═══ SELECTED PASSAGE
# Swap Space



## falkman (Jul 12, 2011)

Hello,

I generally follow the 2x RAM as a rule of thumb for my swap partition size. Recently I have upgraded my computer and I now have 24GB of RAM. I install BSD on my primary hard drive, which is a 50GB SSD. As you can see, I do not have enough room to even have 2x my RAM size in swap. I also have a platter disk for videos/music/etc which is 1TB. I'm just trying to figure out what would be most reasonable for swap space. Usually I just have 4GB of swap space on the SSD as I feel I'll never need to touch it with 24GB of ram in the first place.

I'm just looking for opinions and suggestions.

Thanks,
Brandon


----------



## graudeejs (Jul 12, 2011)

Swap = 2xRAM is bullshit (forget about it)
I have 8GB ram, I keep 1GB swap, at any time, I've never seen more than 100MB swap used (even on VERY HIGH load and very demanding RAM programs (such as many VirtualBoxes))

Even my old server (2.5G ram, + some swap) rarely use swap, not to mention that it runs zfs and 2 jails ATM

EDIT:
if you had 64MB ram, then it makes sense to add 128MB swap (especially if you have many discs)


----------



## gkontos (Jul 12, 2011)

killasmurf86 said:
			
		

> Swap = 2xRAM is boolshit
> I have 8GB ram, I keep 1GB swap, at any time, i've never seen more than 100MB swap user (evern on VERY HIGH load and very demanding RAM programs (such as many VirtualBoxes)



+1

Never gone more than 2GB. Btw. this rule of thumb applied in the 80's maybe early 90's when memory was really expensive.


----------



## graudeejs (Jul 12, 2011)

The only time my system used more swap, was when I wrote some app with bug, that allocated more ram over and over again.
Just for fun I watched my swap usage raise to 1GB, but I couldn't stop it. PC was absolutely unresponsive.
At About 1-1.5GB swap used I did hard reset and fixed that bug. It was interesting experience.


----------



## Oxyd (Jul 12, 2011)

killasmurf86 said:
			
		

> The only time my system used more swap, was when I wrote some app with bug, that allocated more ram over and over again.
> Just for fun I watched my swap usage raise to 1GB, but I couldn't stop it. PC was absolutely unresponsive.
> At About 1-1.5GB swap used I did hard reset and fixed that bug. It was interesting experience.



A memory allocation bug like that can bring FreeBSD to a halt fairly easily. I've had that happen as well. If you wait long enough, the system will kill the process and stuff will return back to normal.
══════
_SHORT TASK 1_
Please output the part of the swap space thread starting at "## falkman (Jul" and ending at "the first place.", copied word for word.
═══ EXTRACTED MATERIAL
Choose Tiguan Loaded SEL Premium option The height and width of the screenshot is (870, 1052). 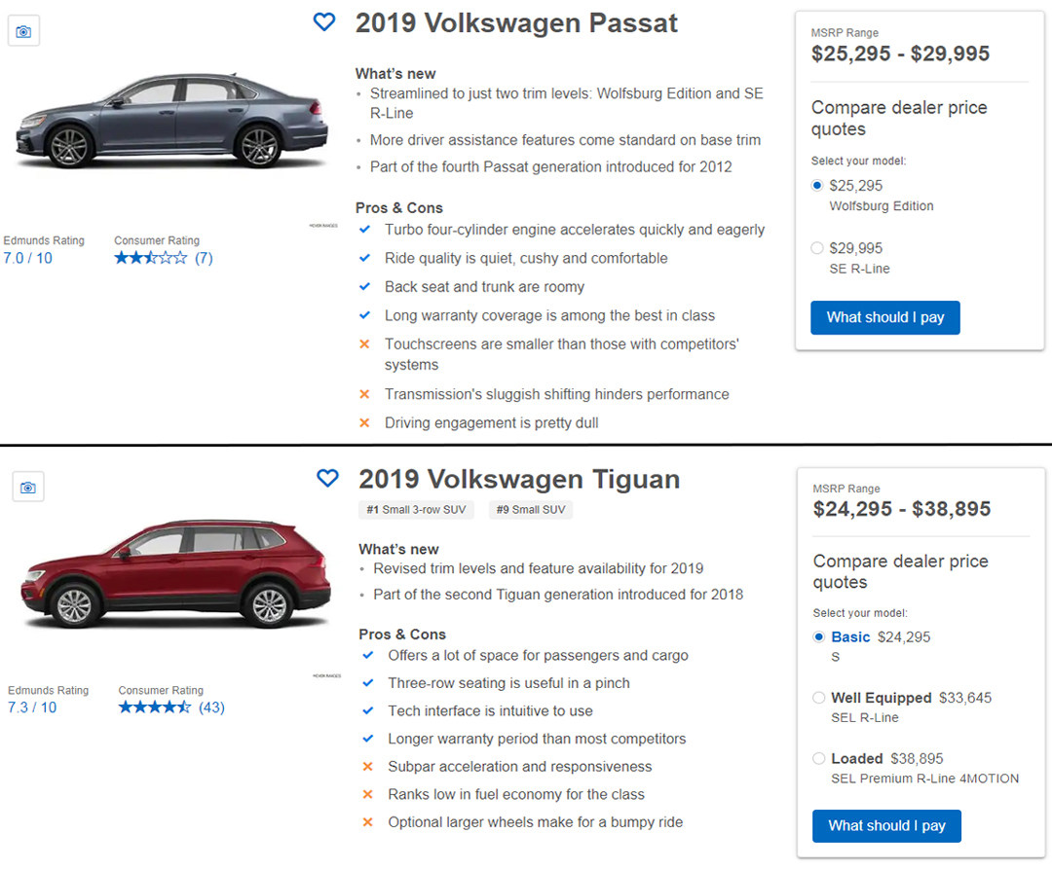pos(819,759)
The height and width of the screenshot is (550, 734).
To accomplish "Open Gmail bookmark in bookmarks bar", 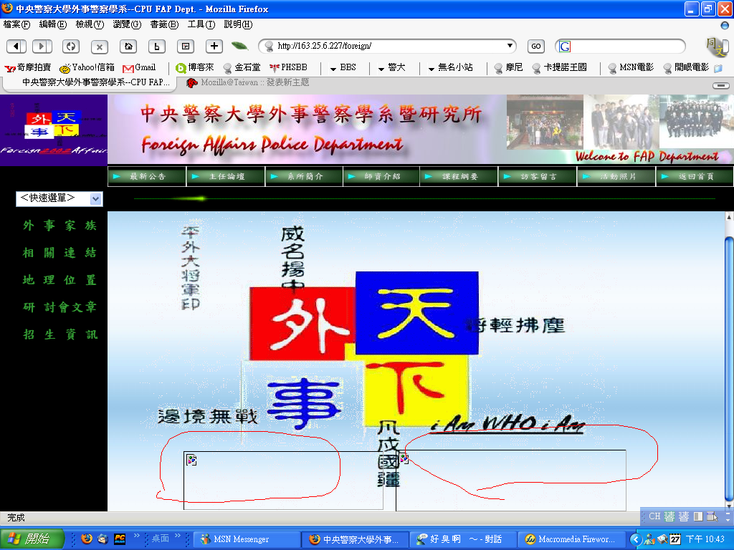I will point(139,67).
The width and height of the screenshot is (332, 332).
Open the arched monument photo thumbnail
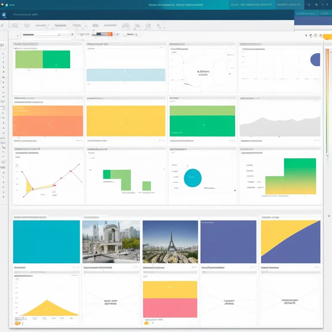click(111, 242)
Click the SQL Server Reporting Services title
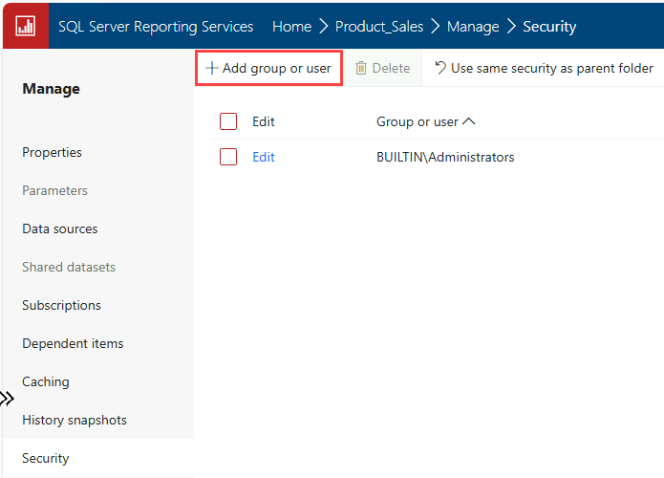The image size is (664, 478). tap(156, 27)
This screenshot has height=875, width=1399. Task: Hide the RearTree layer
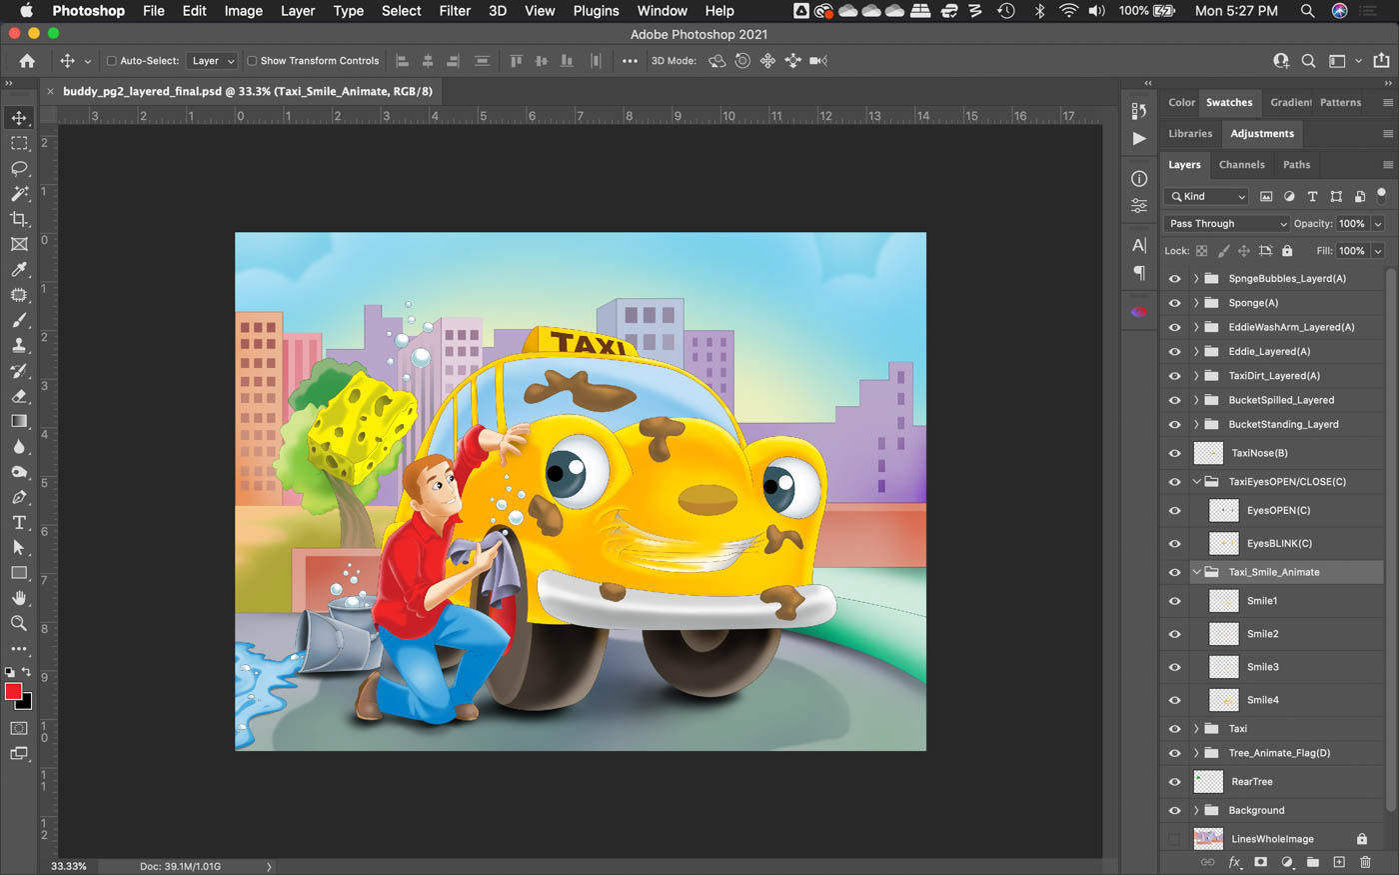(1174, 782)
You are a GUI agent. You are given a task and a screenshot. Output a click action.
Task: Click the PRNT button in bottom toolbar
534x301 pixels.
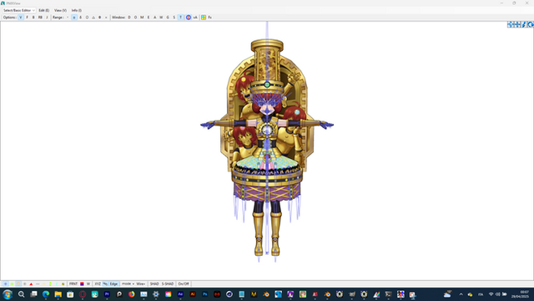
══════
_SHORT TASK 2_
Format the lines of the records starting at the line that contains "Click the SQL Server Reporting Services title" and ending at the end of the records as a Markdown table with the columns Row and Line, skipping blank lines and leaving out the pictures.

_EXERCISE OUTPUT 1_
## falkman (Jul 12, 2011)

Hello,

I generally follow the 2x RAM as a rule of thumb for my swap partition size. Recently I have upgraded my computer and I now have 24GB of RAM. I install BSD on my primary hard drive, which is a 50GB SSD. As you can see, I do not have enough room to even have 2x my RAM size in swap. I also have a platter disk for videos/music/etc which is 1TB. I'm just trying to figure out what would be most reasonable for swap space. Usually I just have 4GB of swap space on the SSD as I feel I'll never need to touch it with 24GB of ram in the first place.

_EXERCISE OUTPUT 2_
| Row | Line |
|---|---|
| 1 | Click the SQL Server Reporting Services title |
| 2 | The image size is (664, 478). tap(156, 27) |
| 3 | This screenshot has height=875, width=1399. Task: Hide the RearTree layer |
| 4 | (1174, 782) |
| 5 | You are a GUI agent. You are given a task and a screenshot. Output a click action. |
| 6 | Task: Click the PRNT button in bottom toolbar |
| 7 | 534x301 pixels. |